The UAE has publicly complained about OPEC quotas, which limit the oil production for all member countries. It is one of the few OPEC members that has invested in boosting production over the past few years, but has not been able to get it to market in the volumes it wanted.
The move also comes at a time when the world is clamouring for new supplies of oil. The Strait of Hormuz, through which 20 percent of the world’s oil and gas transits, mostly from Middle East nations to Asia and Europe, continues to be blocked amid the US-Israel war on Iran, sending oil prices soaring.
With oil demand shooting up, the UAE is ready to step in with higher supplies and lower prices.

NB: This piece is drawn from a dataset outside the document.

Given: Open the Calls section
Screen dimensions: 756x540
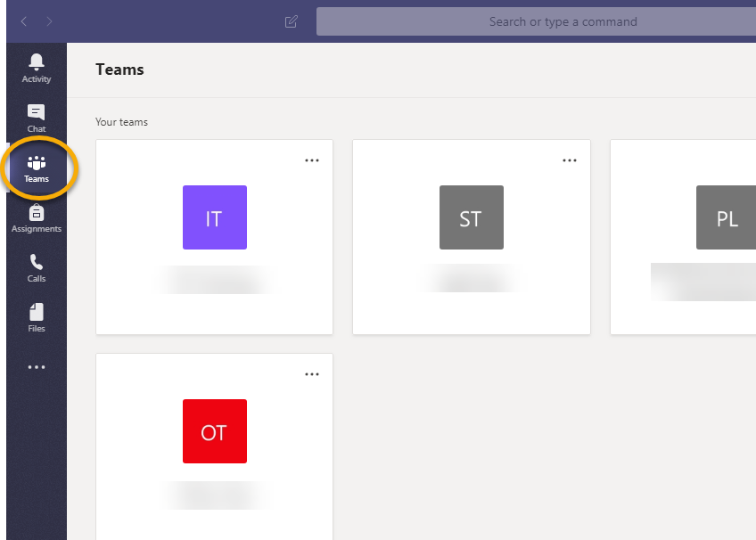Looking at the screenshot, I should click(x=36, y=266).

“This is going to increase oil production once things normalise [in the strait] by about 2 million barrels per day, which will pull down some pricing pressure depending on how demand does compared to global prices,” Adnan Mazarei, nonresident senior fellow at the Peterson Institute for International Economics (PIIE) – a non-partisan think tank in Washington, DC, told Al Jazeera.
“The US would welcome a weakening of the OPEC and OPEC+. They do have some ability to set prices, and a decline in that power will be welcomed by the US,” Mazarei said.
On Thursday, global oil benchmark Brent crude futures LCOc1 rose as high as $126.41 a barrel before settling down $4.02. Also on Thursday, the average price for one gallon of petrol hit $4.33 ($1.13 per litre), close to double from the $2.98 ($0.78 per litre) a day before the US and Israel launched their attack on Iran, which retaliated by closing off the strait and with attacks on energy infrastructure and US bases in the region.
With the war now in its third month, there has been no respite for consumers as prices continue to soar, fueling inflation and stressing wallets, an area of concern for US President Donald Trump with mid-term elections coming up in November and his Republican Party at risk of losing seats.